About two months later, on June 26, passing through the area, Omer Vryonis, occupying the city, set fire to a large part of it, except for the castle. Generally during the Revolution the city was repeatedly tested by the Turkish armies heading for the Peloponnese, and the last battles of the Struggle were fought in the area. During the operations of 1828 in Eastern Sterea, led by Dimitrios Ypsilantis, the Turks who were in Livadia were besieged by the corps of Vasos Mavrovouniotis and disorderly cavalry, and on November 5, 1828, they surrendered the city. However, a new Turkish force under Mahmut Pasha once again occupied Livadia, but was forced to abandon it on February 8, 1829, to avoid encirclement with the plan implemented by George Karaiskakis.
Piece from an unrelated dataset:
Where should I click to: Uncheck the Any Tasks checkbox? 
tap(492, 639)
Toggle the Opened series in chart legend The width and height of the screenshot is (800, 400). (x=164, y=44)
After the battle of Petra, all the Turks disappeared from Boeotia.

 

Newer period

With the formation of the rudimentary Greek "mandate state", under Ioannis Kapodistrias, Livadia began to regroup. The inhabitants who had taken refuge in other areas returned and in 1841 the city was now one of the strong economic centers of the newly formed Hellenic Kingdom.

Livadia was the administrative center of the region. It is the seat of the prefecture of Viotia and the Municipality of Levadea, while it was the seat of the Province of Levadea. Its population shows continuous growth with the exception of the 1930s and 1940s when it showed a slight decrease.

 

Economy

It is an old agricultural center of a fertile region, producing cotton, tobacco, grain, livestock, etc. products. Today it has a notable industry of metal structures, building materials, livestock, as well as cotton gins, spinning mills, spinning mills, textile mills, seed mills, etc. The craft of weaving and folk art also shows significant growth. Livadeia is a road hub, especially for transport to the mountainous Parnassida (Delphi, Osio Louka, Distomo, Desfina), with considerable excursion and tourist traffic.

In the area of Kopaida Castle there is the Kopaida airfield, which is a magnet for aerobatic athletes from all over Attica. It has been operating since 1988 under the direction of G. Papadopoulos. Since 2007, a training school for ultralight aircraft pilots has been operating in the field, taught by I. Kargadouris.

 

Transportation

Road transport
National Highway 3 passes near the city connecting it to Thebes, Lamia and other cities of mainland Greece.

Also, National Road 48 starts from Livadia, which connects it with Amfissa via Arachova and Delphi and ends in Antirrio.

Railway transport
In Livadia there is a railway station on the Athens - Thessaloniki line, which also serves the surrounding area.

 

Events

Every September, the Municipality of Levadeia organizes the "Trofonia", cultural events with theatrical and dance performances, concerts, exhibitions, happenings, etc. As part of the events of the celebration of the typical Roumeliotian Easter, the city is festively decorated.

Lambs, roosters and splenanders are roasted, formerly in the central square and the streets, while today in the area of Krya, where locals and visitors are treated to food and wine. The feast ends with folk music and dances.

 

Cultural-Folkographic

Since 2003, the Department of Regional Economic Development has operated in the city.

The Livadites are known in Boeotia as "chicken thieves", due to the fact that - in the past at least - they engaged in widespread theft of poultry from neighbors and farms.